Supplied material:
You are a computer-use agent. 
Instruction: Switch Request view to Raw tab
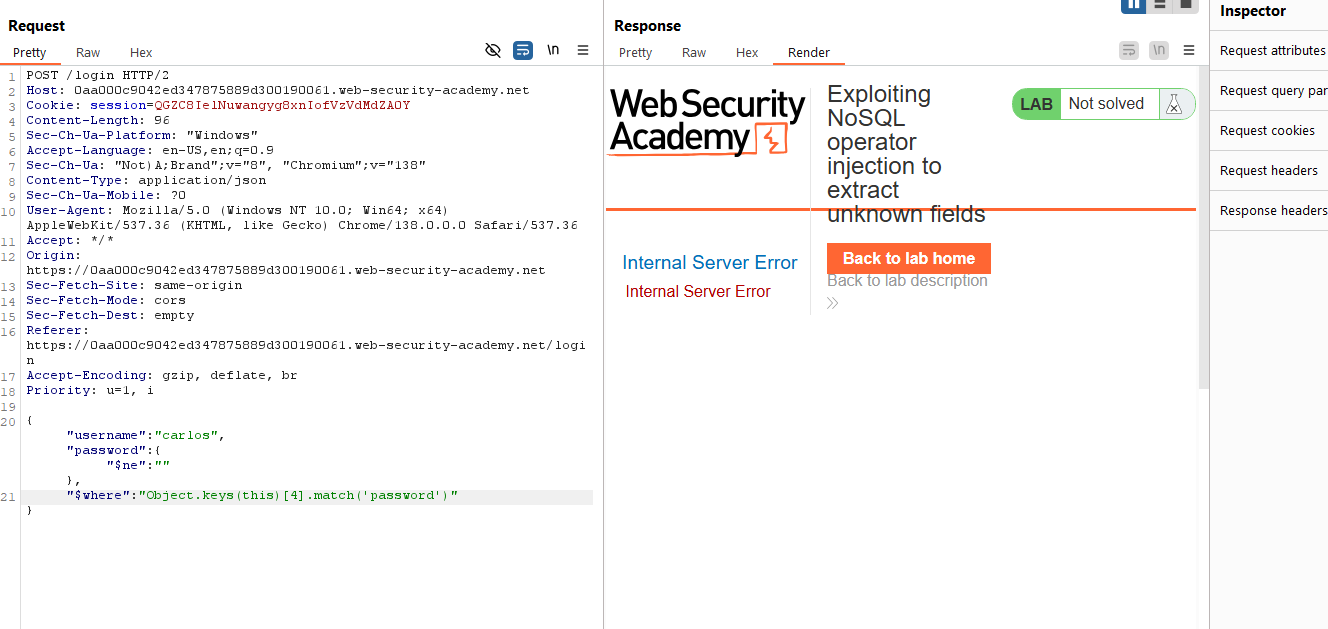tap(88, 53)
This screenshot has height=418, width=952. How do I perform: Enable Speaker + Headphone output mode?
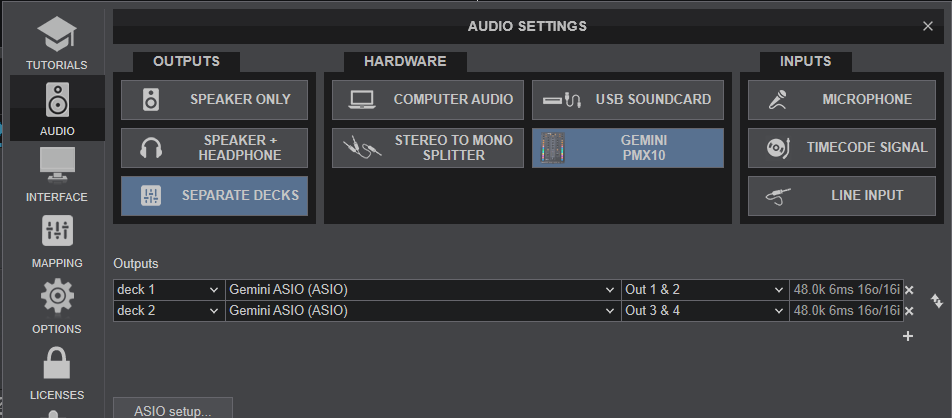coord(215,148)
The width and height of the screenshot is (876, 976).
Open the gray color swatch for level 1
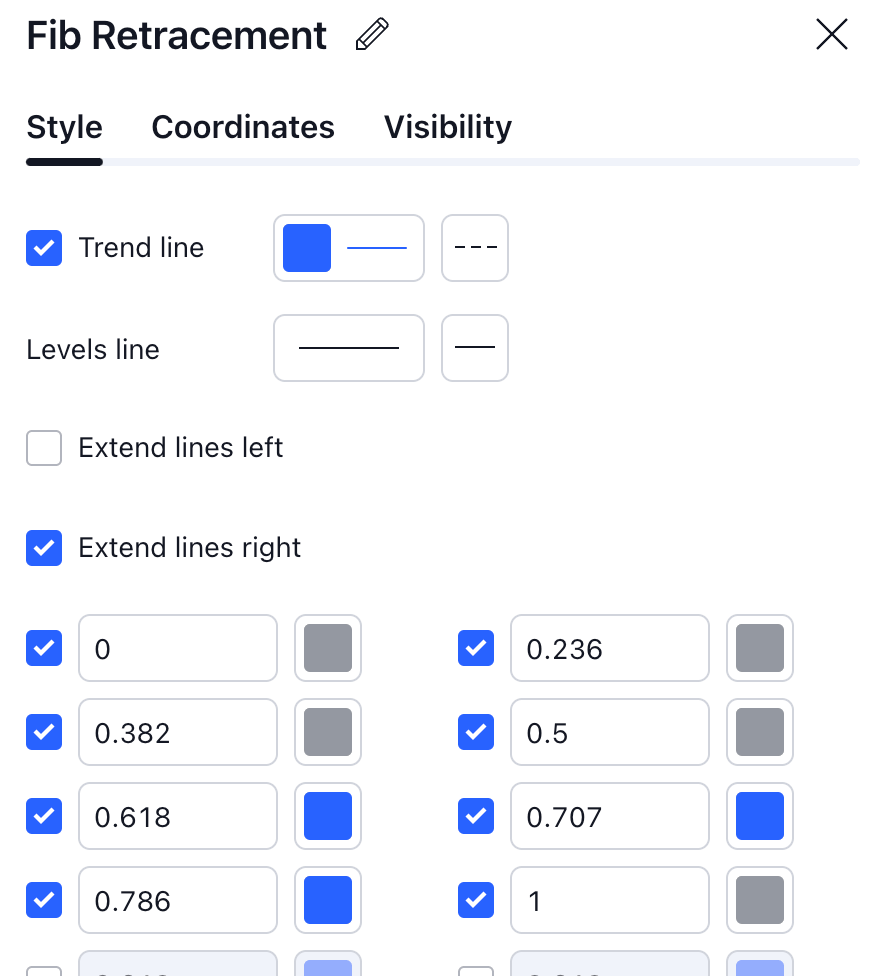pos(760,900)
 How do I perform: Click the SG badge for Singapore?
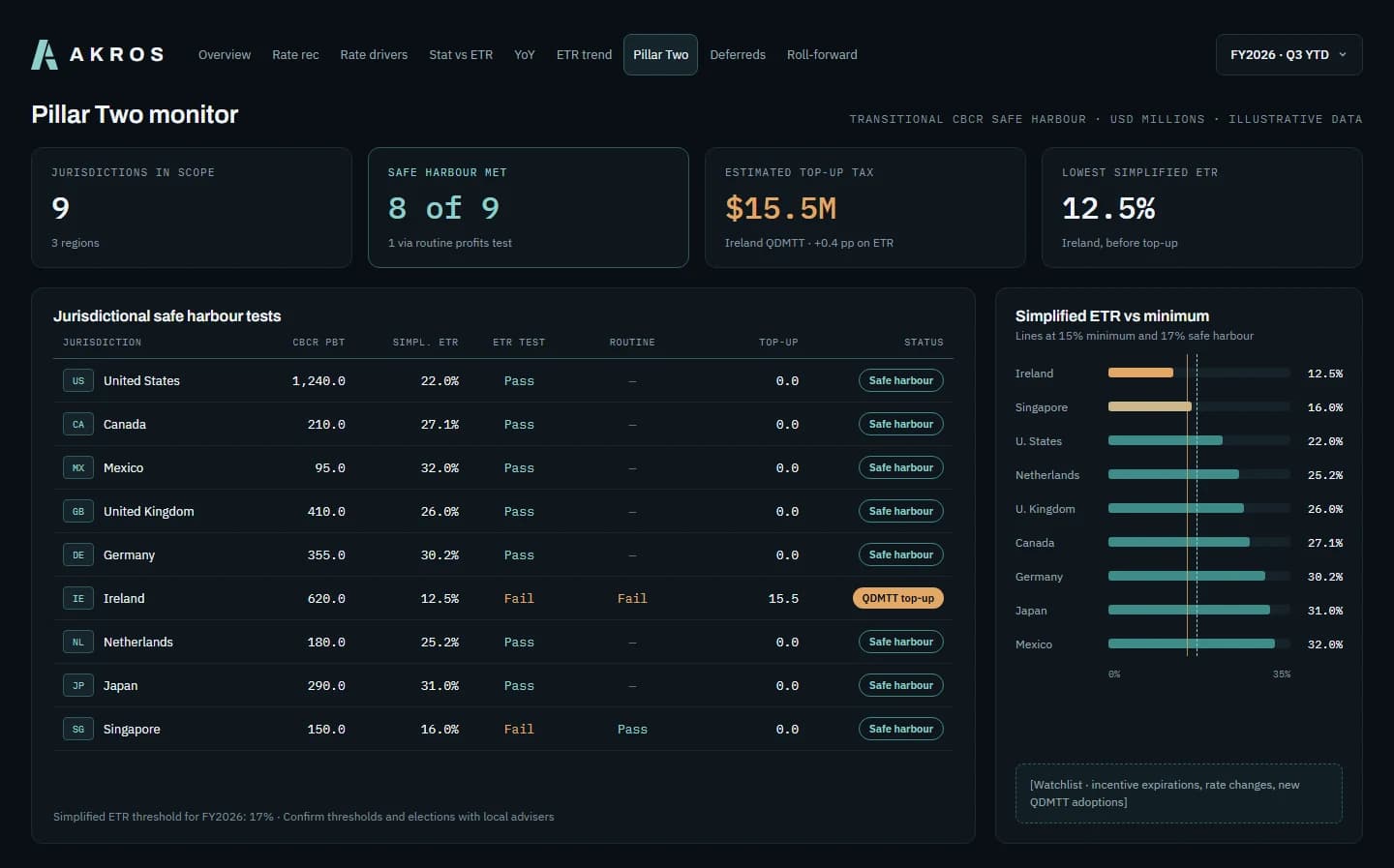tap(78, 729)
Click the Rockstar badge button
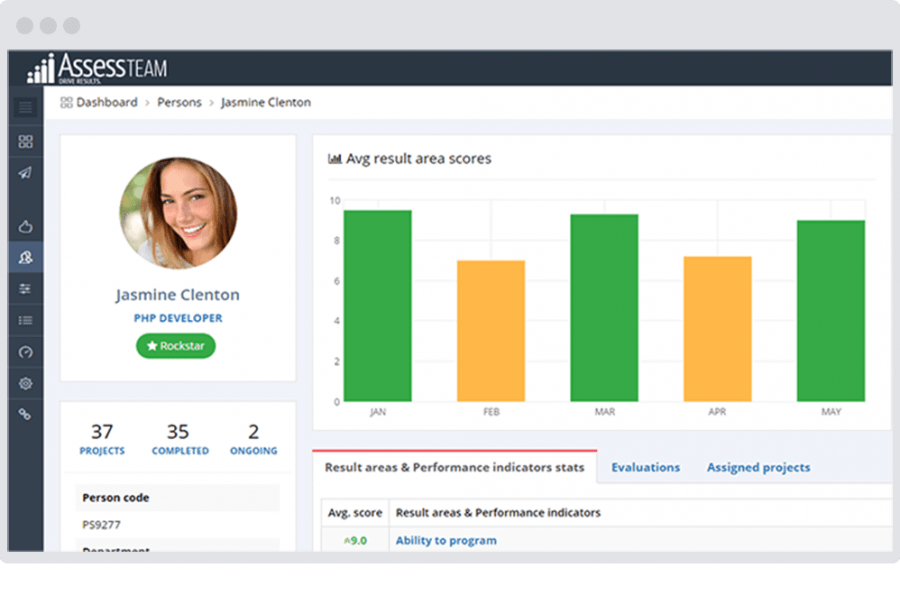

Exercise directions: Copy the text of every record above word for word, leaving out the pictures.

Reply to the task:
You are a computer-use agent. 
Instruction: Switch Request view to Raw tab
tap(88, 53)
This screenshot has height=418, width=952. How do I perform: Enable Speaker + Headphone output mode?
coord(215,148)
The width and height of the screenshot is (876, 976).
Open the gray color swatch for level 1
pos(760,900)
 How do I perform: Click the SG badge for Singapore?
tap(78, 729)
Click the Rockstar badge button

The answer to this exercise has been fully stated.